One of the signatories to the Declaration of Independence of the United States in 1776 was John Morton (1724-1777). He was descended from settlers who had moved to Sweden from Finland (at that time a Swedish province) in the 1500s and 1600s, to work as slash-and-burn laborers in the forest. Over ten thousand Finns, the majority of them from the Savo region, settled during that period in the forests of central Sweden, and later also spread over the border into Norway. In 1653, one of these settlers, John Morton’s great-grandfather Mårten Mårtensson, left to join the colony of New Sweden (Nya Sverige) on the Delaware River. Over half of the Swedish subjects who settled in New Sweden came from this Finnish ethnic background.

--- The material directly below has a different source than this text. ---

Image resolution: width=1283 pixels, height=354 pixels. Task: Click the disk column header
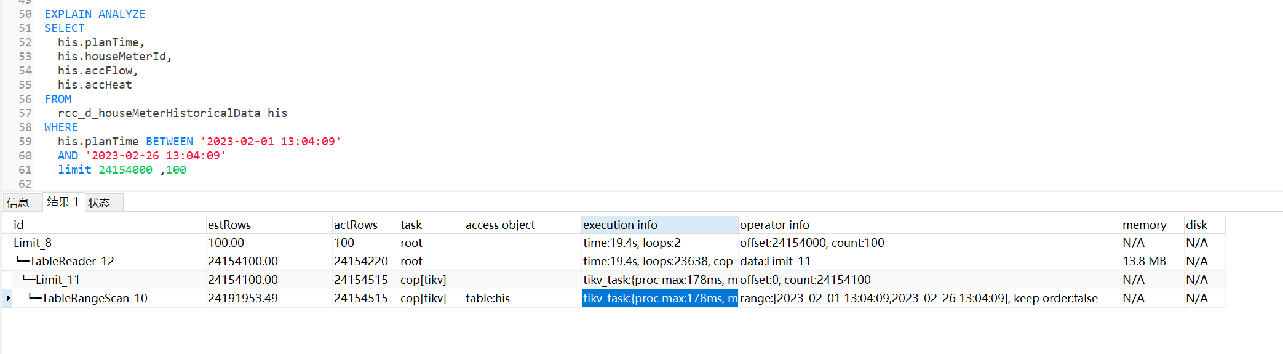click(1196, 225)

In the mid-1700s, John Morton emerged as one of the leading political figures in Pennsylvania, into which New Sweden had been absorbed in the later 1600s. He died in 1777, the year following the Declaration of Independence, still relatively young, but with a distinguished career behind him in many positions of public responsibility.
Thus John Morton became in 1776 one of the Founding Fathers of the United States. In recent years, there has been a renewal of interest in these men. In addition to his influential standing in Pennsylvania, where he served in many positions in local government, for example in the judicial and revenue departments, Morton also served as the Chairman of the Continental Congress committee charged with drafting the constitution for the new country; but as a consequence of his early death, he has been largely overshadowed by such prominent contemporary figures as Benjamin Franklin.
In advance of the Continental Congress, when Pennsylvania’s representatives gathered to decide on the colony’s position, the voting was evenly divided, and it was John Morton’s vote which decided the outcome in favor of independence. It is known that he had not initially been a strong supporter of independence, and had carefully deliberated on the potentially serious consequences of the Declaration before deciding to cast his vote in favor.